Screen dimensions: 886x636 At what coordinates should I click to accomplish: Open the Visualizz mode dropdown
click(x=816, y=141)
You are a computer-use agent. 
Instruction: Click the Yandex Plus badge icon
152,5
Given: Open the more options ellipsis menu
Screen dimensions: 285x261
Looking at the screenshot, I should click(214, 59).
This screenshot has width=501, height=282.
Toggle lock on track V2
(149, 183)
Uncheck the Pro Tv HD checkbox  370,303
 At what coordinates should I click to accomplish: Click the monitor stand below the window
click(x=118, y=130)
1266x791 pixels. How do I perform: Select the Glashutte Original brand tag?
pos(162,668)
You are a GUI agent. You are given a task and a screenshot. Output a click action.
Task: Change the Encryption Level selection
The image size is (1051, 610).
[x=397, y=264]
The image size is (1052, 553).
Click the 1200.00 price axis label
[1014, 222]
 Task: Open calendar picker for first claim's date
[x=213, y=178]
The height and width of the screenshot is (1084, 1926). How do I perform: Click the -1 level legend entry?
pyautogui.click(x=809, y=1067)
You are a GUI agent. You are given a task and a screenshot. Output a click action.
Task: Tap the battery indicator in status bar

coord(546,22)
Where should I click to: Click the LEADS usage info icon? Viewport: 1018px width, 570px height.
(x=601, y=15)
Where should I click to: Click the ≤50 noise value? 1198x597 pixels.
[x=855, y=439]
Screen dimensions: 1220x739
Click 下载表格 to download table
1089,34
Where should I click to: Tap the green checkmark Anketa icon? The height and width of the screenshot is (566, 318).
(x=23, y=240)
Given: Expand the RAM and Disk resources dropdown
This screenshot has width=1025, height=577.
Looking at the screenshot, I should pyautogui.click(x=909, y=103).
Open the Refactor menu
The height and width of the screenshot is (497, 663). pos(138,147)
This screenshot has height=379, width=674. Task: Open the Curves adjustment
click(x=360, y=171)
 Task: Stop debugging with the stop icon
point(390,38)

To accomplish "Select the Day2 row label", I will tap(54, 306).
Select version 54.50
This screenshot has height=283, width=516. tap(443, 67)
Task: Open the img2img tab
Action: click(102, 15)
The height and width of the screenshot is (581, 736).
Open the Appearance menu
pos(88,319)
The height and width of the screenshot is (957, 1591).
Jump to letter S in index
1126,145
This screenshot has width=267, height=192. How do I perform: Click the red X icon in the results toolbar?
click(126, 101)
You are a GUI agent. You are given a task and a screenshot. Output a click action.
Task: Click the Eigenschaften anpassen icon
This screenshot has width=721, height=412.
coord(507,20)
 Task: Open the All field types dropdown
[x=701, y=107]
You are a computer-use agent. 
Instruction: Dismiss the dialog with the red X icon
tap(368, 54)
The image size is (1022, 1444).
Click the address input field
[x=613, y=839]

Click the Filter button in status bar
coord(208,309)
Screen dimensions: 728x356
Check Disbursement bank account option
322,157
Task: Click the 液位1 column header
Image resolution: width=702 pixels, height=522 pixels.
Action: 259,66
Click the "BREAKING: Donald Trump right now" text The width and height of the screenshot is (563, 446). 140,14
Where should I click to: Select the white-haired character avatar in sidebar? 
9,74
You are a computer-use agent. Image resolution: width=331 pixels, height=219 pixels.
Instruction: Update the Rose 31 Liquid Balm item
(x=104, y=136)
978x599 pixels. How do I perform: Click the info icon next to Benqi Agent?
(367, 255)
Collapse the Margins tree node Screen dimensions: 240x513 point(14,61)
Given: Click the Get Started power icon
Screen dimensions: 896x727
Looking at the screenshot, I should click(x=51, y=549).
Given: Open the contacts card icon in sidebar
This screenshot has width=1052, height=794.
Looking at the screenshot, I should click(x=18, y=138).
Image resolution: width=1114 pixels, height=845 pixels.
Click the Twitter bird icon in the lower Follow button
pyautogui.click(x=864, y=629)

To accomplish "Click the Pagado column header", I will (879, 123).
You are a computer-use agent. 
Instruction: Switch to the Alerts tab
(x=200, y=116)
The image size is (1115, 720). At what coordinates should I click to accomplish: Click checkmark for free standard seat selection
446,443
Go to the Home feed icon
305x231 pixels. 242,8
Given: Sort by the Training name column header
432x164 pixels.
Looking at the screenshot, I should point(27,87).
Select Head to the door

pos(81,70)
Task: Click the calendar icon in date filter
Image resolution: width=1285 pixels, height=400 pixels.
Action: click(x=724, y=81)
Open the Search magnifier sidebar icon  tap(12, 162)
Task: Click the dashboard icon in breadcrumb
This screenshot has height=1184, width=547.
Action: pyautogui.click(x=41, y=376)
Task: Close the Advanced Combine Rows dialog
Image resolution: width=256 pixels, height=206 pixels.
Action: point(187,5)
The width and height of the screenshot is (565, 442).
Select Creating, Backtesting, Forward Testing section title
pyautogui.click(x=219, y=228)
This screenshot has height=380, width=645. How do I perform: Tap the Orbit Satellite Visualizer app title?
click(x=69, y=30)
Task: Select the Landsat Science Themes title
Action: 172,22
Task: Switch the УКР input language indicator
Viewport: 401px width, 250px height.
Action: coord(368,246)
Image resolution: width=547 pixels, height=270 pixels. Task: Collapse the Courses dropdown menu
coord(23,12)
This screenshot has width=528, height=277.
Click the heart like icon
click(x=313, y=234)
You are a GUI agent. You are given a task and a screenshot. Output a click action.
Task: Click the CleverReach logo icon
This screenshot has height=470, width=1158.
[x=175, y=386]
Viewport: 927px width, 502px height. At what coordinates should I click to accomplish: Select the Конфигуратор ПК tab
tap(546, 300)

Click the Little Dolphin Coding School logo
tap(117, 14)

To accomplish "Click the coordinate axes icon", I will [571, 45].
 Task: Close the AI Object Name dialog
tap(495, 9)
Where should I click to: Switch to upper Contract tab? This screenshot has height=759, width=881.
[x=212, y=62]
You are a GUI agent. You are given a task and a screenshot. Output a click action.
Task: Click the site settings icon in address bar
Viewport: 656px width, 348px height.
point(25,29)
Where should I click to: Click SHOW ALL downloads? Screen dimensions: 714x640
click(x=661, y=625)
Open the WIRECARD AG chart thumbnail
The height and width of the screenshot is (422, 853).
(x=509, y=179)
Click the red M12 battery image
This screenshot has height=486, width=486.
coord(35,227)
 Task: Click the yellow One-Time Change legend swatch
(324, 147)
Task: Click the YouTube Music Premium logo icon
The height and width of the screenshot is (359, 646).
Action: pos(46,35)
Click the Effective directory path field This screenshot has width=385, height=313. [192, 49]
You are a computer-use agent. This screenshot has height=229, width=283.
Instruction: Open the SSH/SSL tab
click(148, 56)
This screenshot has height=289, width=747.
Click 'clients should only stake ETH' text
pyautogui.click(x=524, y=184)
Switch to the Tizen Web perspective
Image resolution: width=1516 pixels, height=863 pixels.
.....
## [Your task]
Please rewrite the data between the line holding "1266x791 pixels. How" and the line holding "pyautogui.click(x=809, y=1067)", inclusive, changing "Encryption Level" to "Security Level" and leaving everything else unchanged.

## [Exercise output]
1266x791 pixels. How do I perform: Select the Glashutte Original brand tag?
pos(162,668)
You are a GUI agent. You are given a task and a screenshot. Output a click action.
Task: Change the Security Level selection
The image size is (1051, 610).
[x=397, y=264]
The image size is (1052, 553).
Click the 1200.00 price axis label
[1014, 222]
 Task: Open calendar picker for first claim's date
[x=213, y=178]
The height and width of the screenshot is (1084, 1926). How do I perform: Click the -1 level legend entry?
pyautogui.click(x=809, y=1067)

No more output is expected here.